Stored data entries:

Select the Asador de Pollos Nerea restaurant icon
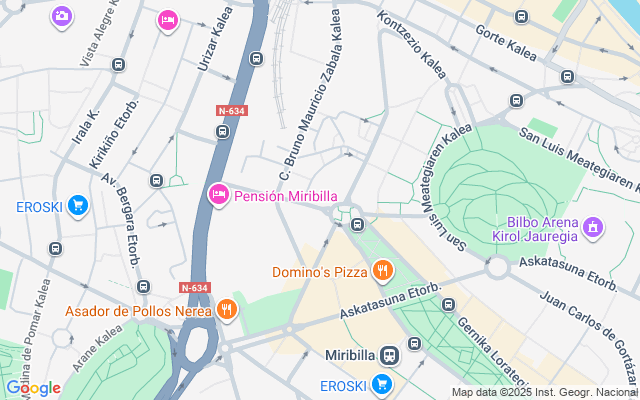 click(x=227, y=310)
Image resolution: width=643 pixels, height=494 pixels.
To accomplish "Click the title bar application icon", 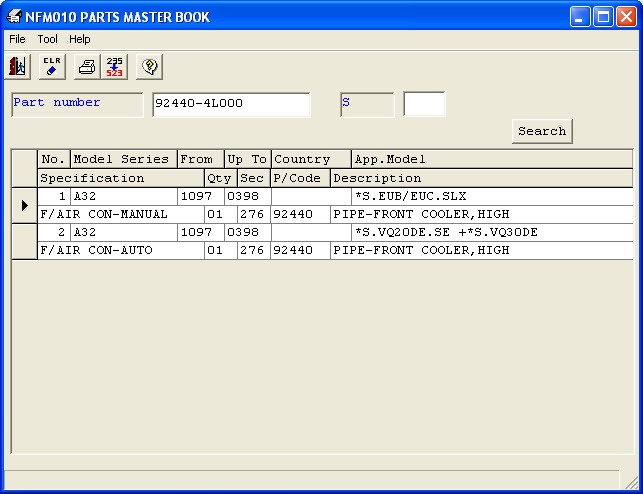I will (15, 17).
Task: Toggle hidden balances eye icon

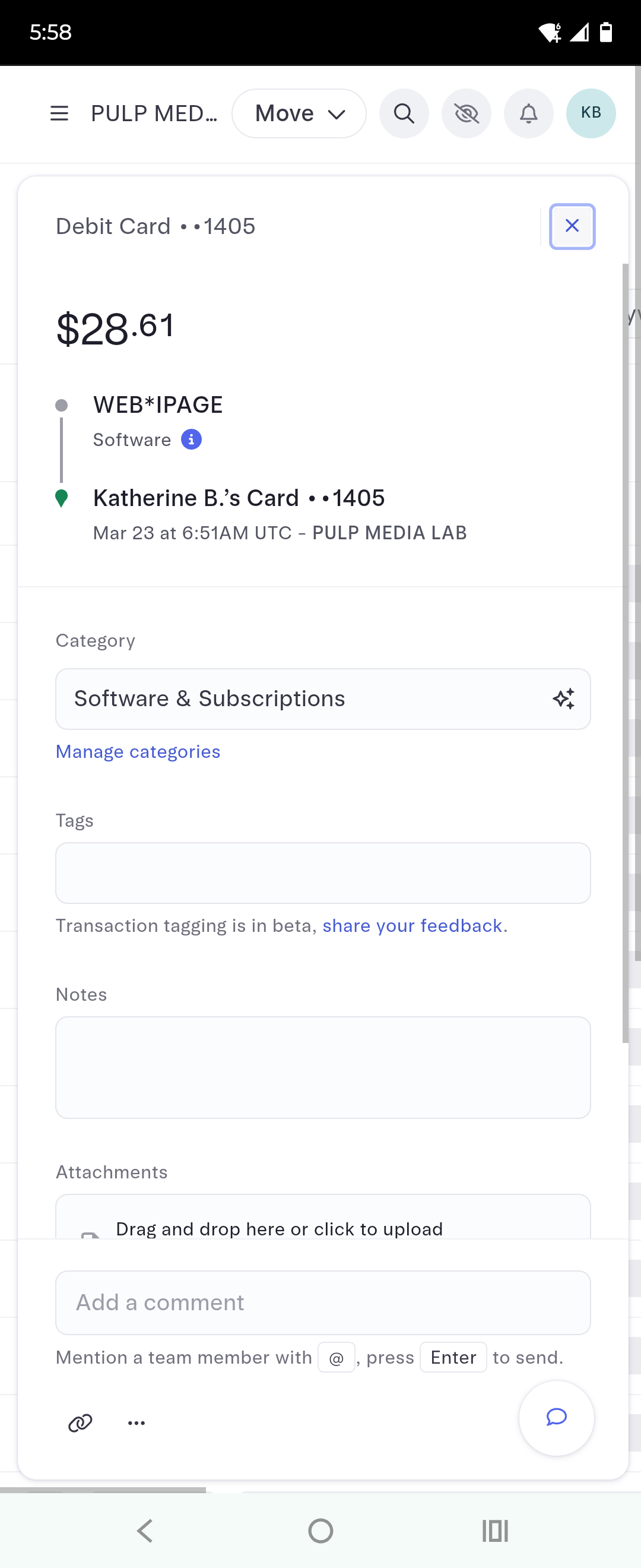Action: [x=467, y=113]
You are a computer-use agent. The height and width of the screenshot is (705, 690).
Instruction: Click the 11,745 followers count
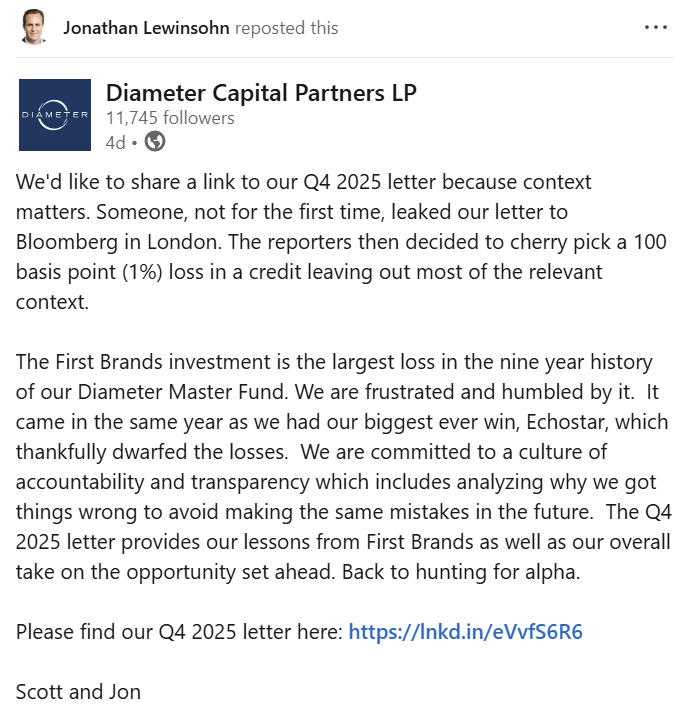pyautogui.click(x=170, y=118)
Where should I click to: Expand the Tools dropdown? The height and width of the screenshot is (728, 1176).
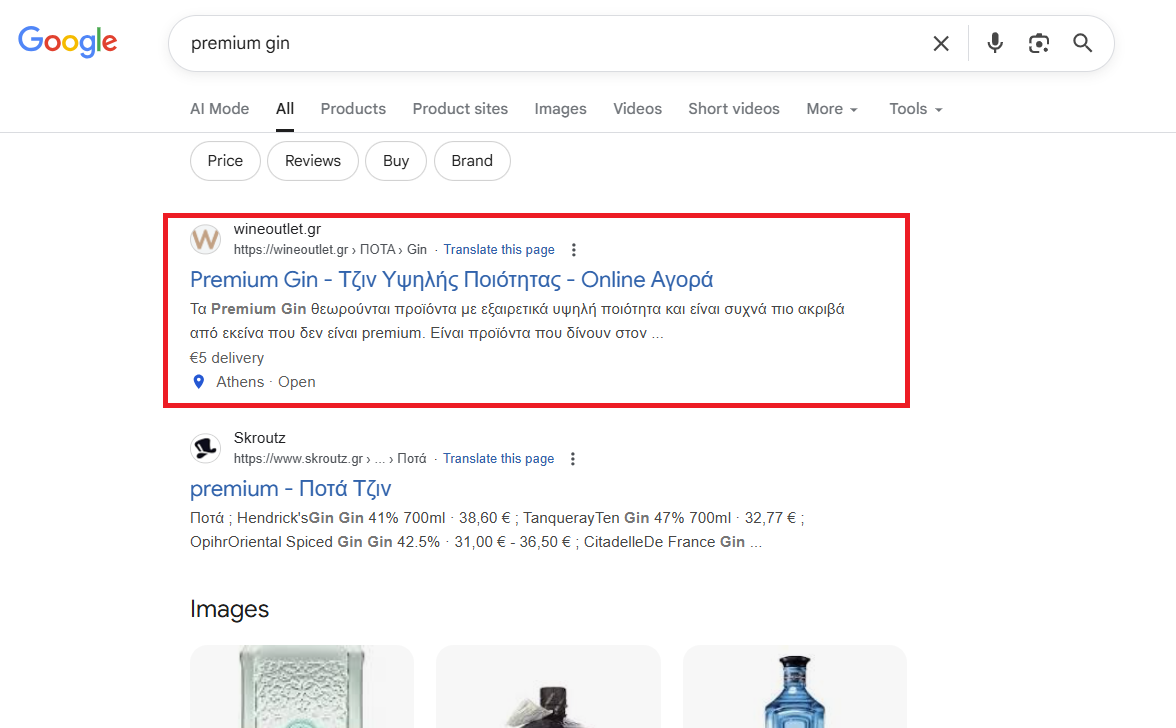pos(916,109)
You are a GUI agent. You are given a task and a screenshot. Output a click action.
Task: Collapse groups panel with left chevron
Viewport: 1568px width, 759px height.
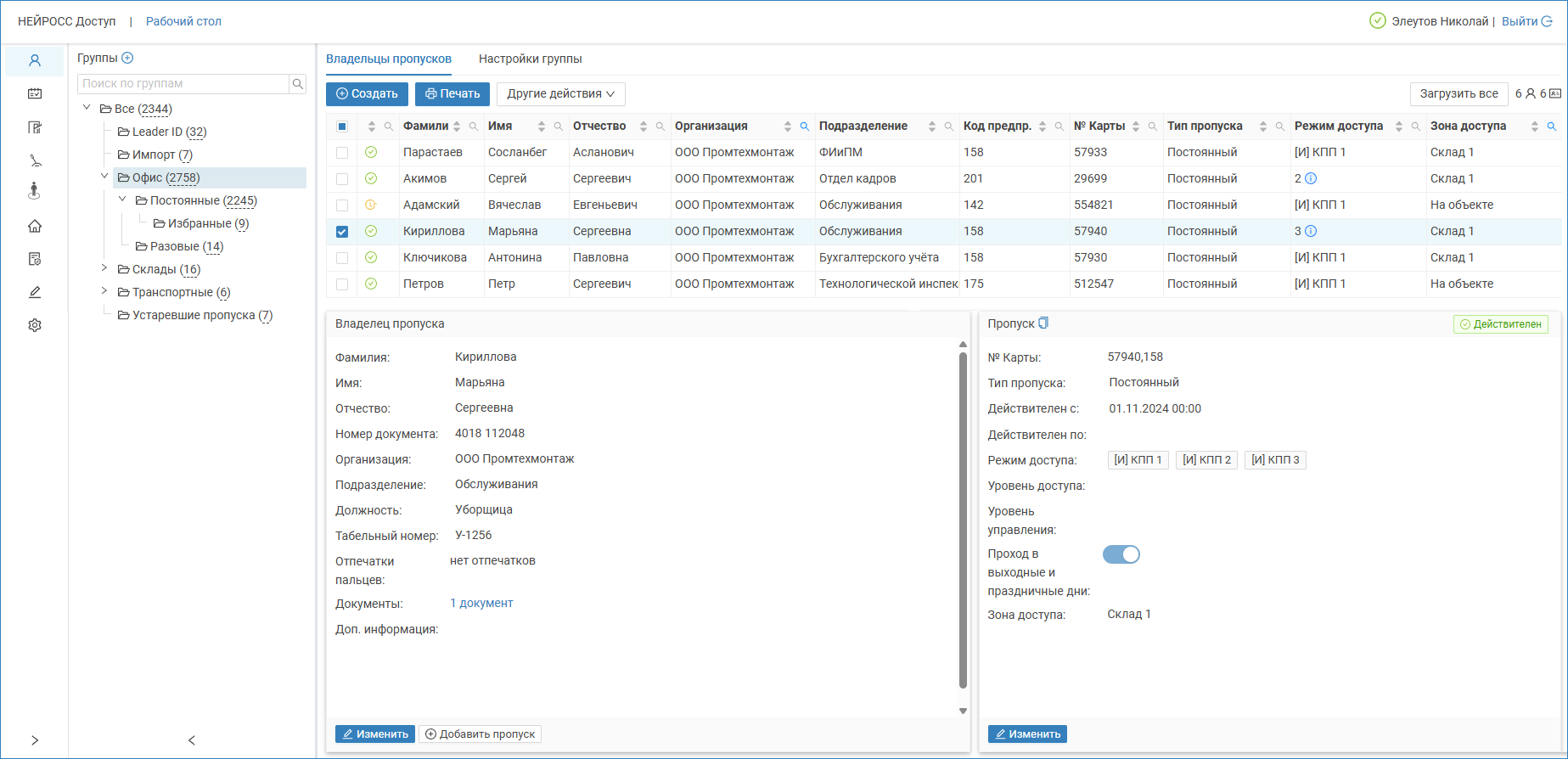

● About this exercise
There should be an exact restatement of the lines from the line with "Instruction: Click the 11,745 followers count" through the last line of the entries above, and no pictures in it.

● Answer
Instruction: Click the 11,745 followers count
pyautogui.click(x=170, y=118)
Where should I click to: Expand the Tools dropdown? The height and width of the screenshot is (728, 1176).
pos(916,109)
You are a GUI agent. You are given a task and a screenshot. Output a click action.
Task: Collapse groups panel with left chevron
Viewport: 1568px width, 759px height.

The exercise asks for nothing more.